### Sumber
***
Sabtu 23 Oct 2021 13:55 WIB

99,9 Persen Perubahan Iklim di Bumi Disebabkan Manusia

99,9 persen penyebab perubahan iklim di bumi berasal dari perilaku manusia.

Rep: Santi Sopia/ Red: Nora Azizah
99,9 persen penyebab perubahan iklim di bumi berasal dari perilaku manusia.
Foto: Antara/Dhemas Reviyanto
99,9 persen penyebab perubahan iklim di bumi berasal dari perilaku manusia.

REPUBLIKA.CO.ID, JAKARTA -- Sejumlah konsensus ilmiah menyatakan bahwa manusia adalah penyebab terbesar perubahan iklim di bumi, yakni dengan persentasenya mencapai 99,9 persen. Kesimpulan itu ditemukan oleh peneliti yang memeriksa total 3.000 studi peer-review, dipilih secara acak dari daftar 88.125 makalah terkait iklim. Penelitian ini telah dipublikasikan di Environmental Research Letters.

Periode studi dan makalah adalah yang diterbitkan sejak 2012. Hasilnya menemukan bahwa hanya empat studi yang masih punya keraguan bahwa aktivitas manusia mengarah pada pergeseran iklim bumi.
***
### Data Mentah
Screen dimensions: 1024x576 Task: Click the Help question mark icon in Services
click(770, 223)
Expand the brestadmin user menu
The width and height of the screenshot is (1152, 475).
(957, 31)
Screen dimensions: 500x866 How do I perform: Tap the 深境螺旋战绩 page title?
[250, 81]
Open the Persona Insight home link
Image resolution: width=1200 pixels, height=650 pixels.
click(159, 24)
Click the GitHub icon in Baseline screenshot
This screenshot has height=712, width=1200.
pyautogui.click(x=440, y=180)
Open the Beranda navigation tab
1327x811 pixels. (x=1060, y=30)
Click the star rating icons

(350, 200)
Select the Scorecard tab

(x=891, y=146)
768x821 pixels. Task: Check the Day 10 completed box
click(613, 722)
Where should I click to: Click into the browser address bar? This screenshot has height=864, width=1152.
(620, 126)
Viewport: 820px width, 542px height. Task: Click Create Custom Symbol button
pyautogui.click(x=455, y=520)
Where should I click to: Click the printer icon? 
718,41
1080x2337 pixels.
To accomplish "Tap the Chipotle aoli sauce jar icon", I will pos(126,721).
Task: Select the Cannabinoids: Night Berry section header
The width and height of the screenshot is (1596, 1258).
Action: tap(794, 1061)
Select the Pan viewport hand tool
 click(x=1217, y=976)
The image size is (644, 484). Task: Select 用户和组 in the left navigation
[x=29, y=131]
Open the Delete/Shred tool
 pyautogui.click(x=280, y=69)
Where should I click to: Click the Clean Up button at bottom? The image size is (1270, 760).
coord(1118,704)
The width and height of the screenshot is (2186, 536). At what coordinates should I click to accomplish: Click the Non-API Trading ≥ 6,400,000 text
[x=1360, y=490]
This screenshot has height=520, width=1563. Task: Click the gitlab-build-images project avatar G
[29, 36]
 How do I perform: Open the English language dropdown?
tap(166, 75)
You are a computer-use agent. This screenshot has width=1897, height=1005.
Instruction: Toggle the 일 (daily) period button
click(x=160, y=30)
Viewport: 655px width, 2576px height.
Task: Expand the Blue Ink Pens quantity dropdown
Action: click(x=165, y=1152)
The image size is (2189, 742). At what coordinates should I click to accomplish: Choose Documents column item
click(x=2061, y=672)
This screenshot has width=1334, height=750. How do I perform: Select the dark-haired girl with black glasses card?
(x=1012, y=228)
***
### Tugas
Perbarui bagian berita tentang perubahan iklim dari "Rep: Santi Sopia/" sampai "pergeseran iklim bumi." dengan mengganti "makalah" menjadi "artikel", lalu tuliskan bagian tersebut kembali.

### Jawaban Tertulis
Rep: Santi Sopia/ Red: Nora Azizah
99,9 persen penyebab perubahan iklim di bumi berasal dari perilaku manusia.
Foto: Antara/Dhemas Reviyanto
99,9 persen penyebab perubahan iklim di bumi berasal dari perilaku manusia.

REPUBLIKA.CO.ID, JAKARTA -- Sejumlah konsensus ilmiah menyatakan bahwa manusia adalah penyebab terbesar perubahan iklim di bumi, yakni dengan persentasenya mencapai 99,9 persen. Kesimpulan itu ditemukan oleh peneliti yang memeriksa total 3.000 studi peer-review, dipilih secara acak dari daftar 88.125 artikel terkait iklim. Penelitian ini telah dipublikasikan di Environmental Research Letters.

Periode studi dan artikel adalah yang diterbitkan sejak 2012. Hasilnya menemukan bahwa hanya empat studi yang masih punya keraguan bahwa aktivitas manusia mengarah pada pergeseran iklim bumi.